![title](img/tb_23557_westheimer.png)

In [1]:
import pandas as pd
import requests
import re
import time
from bs4 import BeautifulSoup as bs
from pprint import pprint

In [2]:
display(HTML("<style>.container { width:100% !important; }</style>"))
css = open('../style-table.css').read() + open('../style-notebook.css').read()
HTML('<style>{}</style>'.format(css))

pd.set_option('display.max_colwidth', 200)


# Visit main page to get store list with urls

In [3]:
url = 'https://locations.tacobell.com/tx/katy.html'
#url = 'https://locations.tacobell.com/ca/bakersfield.html'
response = requests.get(url)

response.status_code

200

In [4]:
page = response.text

soup = bs(page)

In [5]:
url_prefix = 'https://locations.tacobell.com'

In [6]:
store_urls = [p['href'].replace(r'..', url_prefix) for p in soup.find_all('a', text = 'View Page')]
store_urls

['https://locations.tacobell.com/tx/katy/22642-morton-ranch-road.html',
 'https://locations.tacobell.com/tx/katy/23557-westheimer-pkwy-.html',
 'https://locations.tacobell.com/tx/katy/25109-market-place-drive.html',
 'https://locations.tacobell.com/tx/katy/601-s-mason-rd.html',
 'https://locations.tacobell.com/tx/katy/6117-n--fry-road.html']

# Define function to get store hours and features (address, phone, does it offer delivery or breakfast)

In [7]:
def get_store_hour(soup):
    dow_pattern = re.compile(r'^([A-Z][a-z]+)')
    opn_pattern = re.compile(r'(\d.+M)\ ')
    cld_pattern = re.compile(r'-\ (\d.+M)')
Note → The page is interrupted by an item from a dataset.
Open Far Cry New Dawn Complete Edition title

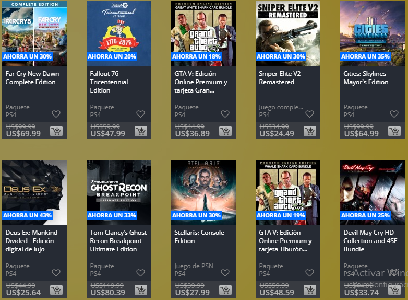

    texts = ['Drive-Thru Hours', 'Dine-In Hours']
    tags = ['dt', 'fc']

    dflist = []

    for text, tag in zip(texts, tags):
        mytable = soup.find(class_ = 'c-hours-title', text = text)
        hours = [p.text for p in mytable.next.next.find_all('tr')[1:]]

        dow = [dow_pattern.search(i).group(1) for i in hours]
        opn = [opn_pattern.search(i).group(1) if opn_pattern.search(i) else 'closed' for i in hours]
        cld = [cld_pattern.search(i).group(1) if cld_pattern.search(i) else 'closed' for i in hours]

        dflist.append(pd.DataFrame({tag + '_open' : opn, 
                                    tag + '_closed' : cld},
                                  index = dow))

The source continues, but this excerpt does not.